|Forum topic by MadeinMT||posted 02-10-2014 12:19 AM||692 views||0 times favorited||1 reply|
02-10-2014 12:19 AM
Never had a planer/jointer as I mostly work with finished pine but wanted to start working with hardwood so I – at a leap of faith – bought a 1982 Inca on Ebay. Little did I know the odyssey I was embarking on.
The machine showed up damaged. No fault of the owner, the shipper apparently dropped it somewhere along the way. The aluminum motor mount was shattered, as was the electrical switch that is mounted on the motor. After much searching I replaced both of those, the shipper picked up the tab.

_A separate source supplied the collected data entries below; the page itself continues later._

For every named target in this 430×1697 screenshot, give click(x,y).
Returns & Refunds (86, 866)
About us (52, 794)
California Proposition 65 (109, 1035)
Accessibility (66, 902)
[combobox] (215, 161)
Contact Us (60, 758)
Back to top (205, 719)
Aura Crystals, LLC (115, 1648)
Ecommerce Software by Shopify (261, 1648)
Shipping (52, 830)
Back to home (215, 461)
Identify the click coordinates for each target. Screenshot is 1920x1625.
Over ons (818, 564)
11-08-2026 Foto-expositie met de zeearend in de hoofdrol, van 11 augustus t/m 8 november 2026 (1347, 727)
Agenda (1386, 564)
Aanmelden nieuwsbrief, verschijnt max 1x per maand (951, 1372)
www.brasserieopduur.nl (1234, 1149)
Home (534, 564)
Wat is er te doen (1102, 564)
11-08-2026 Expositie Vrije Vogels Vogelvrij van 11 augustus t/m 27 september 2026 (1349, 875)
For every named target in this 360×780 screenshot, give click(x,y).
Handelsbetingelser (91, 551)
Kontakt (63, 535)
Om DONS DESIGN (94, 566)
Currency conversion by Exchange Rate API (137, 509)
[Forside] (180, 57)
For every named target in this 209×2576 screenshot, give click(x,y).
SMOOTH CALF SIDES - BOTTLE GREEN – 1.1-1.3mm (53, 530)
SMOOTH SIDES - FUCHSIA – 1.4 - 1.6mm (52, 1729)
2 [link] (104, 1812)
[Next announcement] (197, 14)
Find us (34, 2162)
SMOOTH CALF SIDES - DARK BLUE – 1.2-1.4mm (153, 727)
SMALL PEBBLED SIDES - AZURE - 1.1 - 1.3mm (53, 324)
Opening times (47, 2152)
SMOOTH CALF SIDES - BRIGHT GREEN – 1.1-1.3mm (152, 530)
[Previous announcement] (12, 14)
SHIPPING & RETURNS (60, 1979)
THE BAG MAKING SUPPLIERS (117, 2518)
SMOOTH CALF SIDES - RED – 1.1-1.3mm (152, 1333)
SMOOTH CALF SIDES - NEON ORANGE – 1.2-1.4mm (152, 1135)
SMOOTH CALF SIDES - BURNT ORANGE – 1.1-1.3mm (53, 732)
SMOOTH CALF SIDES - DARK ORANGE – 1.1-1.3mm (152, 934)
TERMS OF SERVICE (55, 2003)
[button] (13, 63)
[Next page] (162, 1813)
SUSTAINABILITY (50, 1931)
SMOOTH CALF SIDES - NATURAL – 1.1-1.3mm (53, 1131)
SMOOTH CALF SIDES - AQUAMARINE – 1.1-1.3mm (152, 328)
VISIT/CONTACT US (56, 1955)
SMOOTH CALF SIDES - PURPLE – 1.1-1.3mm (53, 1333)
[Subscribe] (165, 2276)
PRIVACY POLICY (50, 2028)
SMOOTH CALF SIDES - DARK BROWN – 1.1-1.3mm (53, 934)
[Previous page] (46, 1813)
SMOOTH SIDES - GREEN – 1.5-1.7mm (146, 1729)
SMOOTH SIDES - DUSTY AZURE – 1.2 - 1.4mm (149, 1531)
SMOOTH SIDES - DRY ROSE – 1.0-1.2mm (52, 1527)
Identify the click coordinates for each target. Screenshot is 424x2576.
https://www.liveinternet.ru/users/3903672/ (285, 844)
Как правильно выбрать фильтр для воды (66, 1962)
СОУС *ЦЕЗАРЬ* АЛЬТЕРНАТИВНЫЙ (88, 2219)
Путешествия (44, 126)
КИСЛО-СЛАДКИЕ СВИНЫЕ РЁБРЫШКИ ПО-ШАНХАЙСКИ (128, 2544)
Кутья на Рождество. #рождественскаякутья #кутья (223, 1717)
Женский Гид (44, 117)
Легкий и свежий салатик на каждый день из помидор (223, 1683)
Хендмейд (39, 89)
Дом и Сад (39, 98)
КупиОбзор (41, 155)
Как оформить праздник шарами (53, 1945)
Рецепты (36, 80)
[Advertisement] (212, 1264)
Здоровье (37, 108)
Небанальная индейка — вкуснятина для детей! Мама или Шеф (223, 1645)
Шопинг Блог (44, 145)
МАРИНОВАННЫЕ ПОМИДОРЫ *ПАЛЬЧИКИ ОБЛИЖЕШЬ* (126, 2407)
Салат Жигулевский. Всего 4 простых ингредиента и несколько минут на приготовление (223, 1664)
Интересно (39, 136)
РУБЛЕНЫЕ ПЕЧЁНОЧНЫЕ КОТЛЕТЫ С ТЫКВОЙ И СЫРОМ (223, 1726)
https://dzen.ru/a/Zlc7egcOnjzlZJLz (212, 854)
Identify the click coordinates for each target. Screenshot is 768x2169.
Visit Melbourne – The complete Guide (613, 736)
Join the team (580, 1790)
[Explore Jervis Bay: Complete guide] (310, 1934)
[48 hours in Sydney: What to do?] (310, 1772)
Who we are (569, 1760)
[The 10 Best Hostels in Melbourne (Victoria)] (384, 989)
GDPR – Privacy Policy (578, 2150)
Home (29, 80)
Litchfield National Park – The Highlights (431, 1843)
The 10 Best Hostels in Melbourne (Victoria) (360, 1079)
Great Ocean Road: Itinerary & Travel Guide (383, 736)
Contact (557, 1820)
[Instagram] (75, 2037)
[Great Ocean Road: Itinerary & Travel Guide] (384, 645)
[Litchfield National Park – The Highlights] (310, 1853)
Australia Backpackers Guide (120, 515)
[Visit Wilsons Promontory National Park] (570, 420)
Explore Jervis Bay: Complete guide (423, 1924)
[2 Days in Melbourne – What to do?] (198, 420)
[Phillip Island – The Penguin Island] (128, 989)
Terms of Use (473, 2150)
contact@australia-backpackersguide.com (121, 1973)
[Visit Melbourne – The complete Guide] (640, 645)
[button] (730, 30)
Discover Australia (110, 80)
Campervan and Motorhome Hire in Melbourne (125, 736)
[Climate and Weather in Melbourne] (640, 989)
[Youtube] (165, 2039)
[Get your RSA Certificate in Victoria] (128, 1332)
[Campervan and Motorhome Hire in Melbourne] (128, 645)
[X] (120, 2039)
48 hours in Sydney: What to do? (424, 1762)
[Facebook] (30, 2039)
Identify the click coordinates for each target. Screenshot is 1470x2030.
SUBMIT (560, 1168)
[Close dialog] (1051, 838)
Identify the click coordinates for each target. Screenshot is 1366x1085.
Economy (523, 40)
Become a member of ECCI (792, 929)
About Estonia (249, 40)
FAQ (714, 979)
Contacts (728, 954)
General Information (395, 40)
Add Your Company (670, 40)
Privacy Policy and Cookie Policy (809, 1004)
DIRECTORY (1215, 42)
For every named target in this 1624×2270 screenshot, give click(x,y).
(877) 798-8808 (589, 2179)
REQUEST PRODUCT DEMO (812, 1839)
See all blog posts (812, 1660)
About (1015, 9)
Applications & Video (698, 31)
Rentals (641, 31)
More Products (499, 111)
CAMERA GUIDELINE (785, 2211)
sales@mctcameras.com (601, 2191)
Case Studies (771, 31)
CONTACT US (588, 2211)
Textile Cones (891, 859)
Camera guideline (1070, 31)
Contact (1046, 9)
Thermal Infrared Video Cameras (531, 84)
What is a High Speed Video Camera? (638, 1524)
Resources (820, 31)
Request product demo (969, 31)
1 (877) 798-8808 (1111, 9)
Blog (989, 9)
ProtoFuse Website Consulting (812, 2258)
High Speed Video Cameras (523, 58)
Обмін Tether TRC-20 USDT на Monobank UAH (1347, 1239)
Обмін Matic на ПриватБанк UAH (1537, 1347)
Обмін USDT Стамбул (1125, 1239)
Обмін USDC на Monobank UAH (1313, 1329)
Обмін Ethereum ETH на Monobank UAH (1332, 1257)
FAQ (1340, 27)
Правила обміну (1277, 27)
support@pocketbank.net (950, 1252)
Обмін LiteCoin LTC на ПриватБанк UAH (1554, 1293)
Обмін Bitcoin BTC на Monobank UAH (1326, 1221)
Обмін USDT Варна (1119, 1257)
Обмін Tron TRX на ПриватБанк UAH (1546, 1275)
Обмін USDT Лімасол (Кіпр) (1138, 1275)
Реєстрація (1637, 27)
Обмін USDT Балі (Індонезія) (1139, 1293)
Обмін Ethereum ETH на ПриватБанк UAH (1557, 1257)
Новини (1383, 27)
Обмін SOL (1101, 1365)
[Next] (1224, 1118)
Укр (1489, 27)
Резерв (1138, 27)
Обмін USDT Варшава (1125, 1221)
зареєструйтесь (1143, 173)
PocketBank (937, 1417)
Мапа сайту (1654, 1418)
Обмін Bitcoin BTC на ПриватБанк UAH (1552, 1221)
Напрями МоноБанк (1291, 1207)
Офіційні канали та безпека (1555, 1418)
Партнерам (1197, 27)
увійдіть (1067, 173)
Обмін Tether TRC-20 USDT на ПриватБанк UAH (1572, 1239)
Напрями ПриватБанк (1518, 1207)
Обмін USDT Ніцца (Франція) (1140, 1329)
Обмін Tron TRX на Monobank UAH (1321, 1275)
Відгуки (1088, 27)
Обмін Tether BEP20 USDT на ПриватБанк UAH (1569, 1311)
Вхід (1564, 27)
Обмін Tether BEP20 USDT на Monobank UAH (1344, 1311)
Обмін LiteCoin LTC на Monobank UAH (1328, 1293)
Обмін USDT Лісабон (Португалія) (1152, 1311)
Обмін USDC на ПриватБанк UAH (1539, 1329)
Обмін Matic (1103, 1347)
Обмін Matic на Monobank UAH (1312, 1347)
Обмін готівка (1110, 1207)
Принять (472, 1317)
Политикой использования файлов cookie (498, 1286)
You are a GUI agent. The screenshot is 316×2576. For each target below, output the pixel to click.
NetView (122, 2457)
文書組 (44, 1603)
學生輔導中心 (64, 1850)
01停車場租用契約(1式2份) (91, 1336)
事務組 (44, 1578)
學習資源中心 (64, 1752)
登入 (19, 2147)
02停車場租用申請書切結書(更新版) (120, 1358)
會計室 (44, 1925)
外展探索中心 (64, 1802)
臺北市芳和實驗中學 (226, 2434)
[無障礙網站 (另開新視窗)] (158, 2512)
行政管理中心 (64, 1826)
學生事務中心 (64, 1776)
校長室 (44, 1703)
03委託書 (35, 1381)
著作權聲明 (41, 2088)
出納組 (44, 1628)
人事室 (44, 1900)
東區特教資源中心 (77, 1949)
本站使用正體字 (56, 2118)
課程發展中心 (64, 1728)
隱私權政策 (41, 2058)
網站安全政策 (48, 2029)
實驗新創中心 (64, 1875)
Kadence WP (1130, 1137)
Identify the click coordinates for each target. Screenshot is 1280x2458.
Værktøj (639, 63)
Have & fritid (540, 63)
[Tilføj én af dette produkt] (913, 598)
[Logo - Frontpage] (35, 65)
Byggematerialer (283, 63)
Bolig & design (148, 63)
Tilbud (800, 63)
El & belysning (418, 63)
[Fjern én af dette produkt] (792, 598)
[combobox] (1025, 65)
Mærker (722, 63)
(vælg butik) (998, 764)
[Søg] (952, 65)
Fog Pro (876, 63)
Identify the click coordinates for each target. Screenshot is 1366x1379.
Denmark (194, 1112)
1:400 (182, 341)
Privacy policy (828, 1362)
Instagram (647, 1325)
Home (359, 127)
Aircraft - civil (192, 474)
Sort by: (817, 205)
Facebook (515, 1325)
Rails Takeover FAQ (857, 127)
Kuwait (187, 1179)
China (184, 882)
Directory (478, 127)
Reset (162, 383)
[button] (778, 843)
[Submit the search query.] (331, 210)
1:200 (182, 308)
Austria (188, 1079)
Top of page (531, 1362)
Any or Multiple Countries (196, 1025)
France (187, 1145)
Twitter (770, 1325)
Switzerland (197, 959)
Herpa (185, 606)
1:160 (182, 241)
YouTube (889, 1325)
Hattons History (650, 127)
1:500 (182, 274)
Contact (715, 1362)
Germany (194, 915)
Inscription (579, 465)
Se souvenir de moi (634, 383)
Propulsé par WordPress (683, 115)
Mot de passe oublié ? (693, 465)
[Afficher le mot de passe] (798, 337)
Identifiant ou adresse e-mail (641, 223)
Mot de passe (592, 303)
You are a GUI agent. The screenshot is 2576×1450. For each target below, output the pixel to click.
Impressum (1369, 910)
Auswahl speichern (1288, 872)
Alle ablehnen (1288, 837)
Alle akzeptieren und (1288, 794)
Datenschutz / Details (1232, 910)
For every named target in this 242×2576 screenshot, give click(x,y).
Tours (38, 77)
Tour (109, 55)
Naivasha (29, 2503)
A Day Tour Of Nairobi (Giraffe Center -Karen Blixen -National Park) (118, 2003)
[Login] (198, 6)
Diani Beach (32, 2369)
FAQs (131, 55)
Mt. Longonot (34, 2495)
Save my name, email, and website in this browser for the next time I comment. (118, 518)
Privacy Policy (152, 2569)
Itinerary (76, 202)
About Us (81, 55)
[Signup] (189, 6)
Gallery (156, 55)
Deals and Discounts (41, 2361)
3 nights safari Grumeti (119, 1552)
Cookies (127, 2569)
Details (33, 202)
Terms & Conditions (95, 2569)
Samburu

But there were still parts missing, such as the guard, and the thing just wasn’t operating well. In my inexperience, I did not know if that was due to the shipping damage or just because it was an old machine. It sat idle in my shop for 6+ months as I did not have the time nor knowledge to take it any further.
Then….....my elderly father happened to meet another older gentleman at his senior exercise class, and mentioned I was into woodworking. The gentleman, a fellow named Jim Clark, happened to be a shop teacher in his working life, and is a metalworking and woodworking power and hand tool JUNKY.
Jim offered to try and fix the P/J. When I dropped it off I found myself in his shop which is FILLED with machines and hand tools of all sorts. He took one look at my P/J and immediately knew all about it including who the manufacturer, was, what parts were missing, etc. He spun yarns about his visits to tool factories and the tools his father loved.
Jim has a network of fellow junkies that he contacted and within two weeks he had tracked down the missing parts and totally dismantled, repaired, and lubricated the machine.
I figure there might be a dozen guys like Jim in the country that can fix a machine like that and somehow I stumbled into his. What a miracle. I’m anxious to start working some hardwood.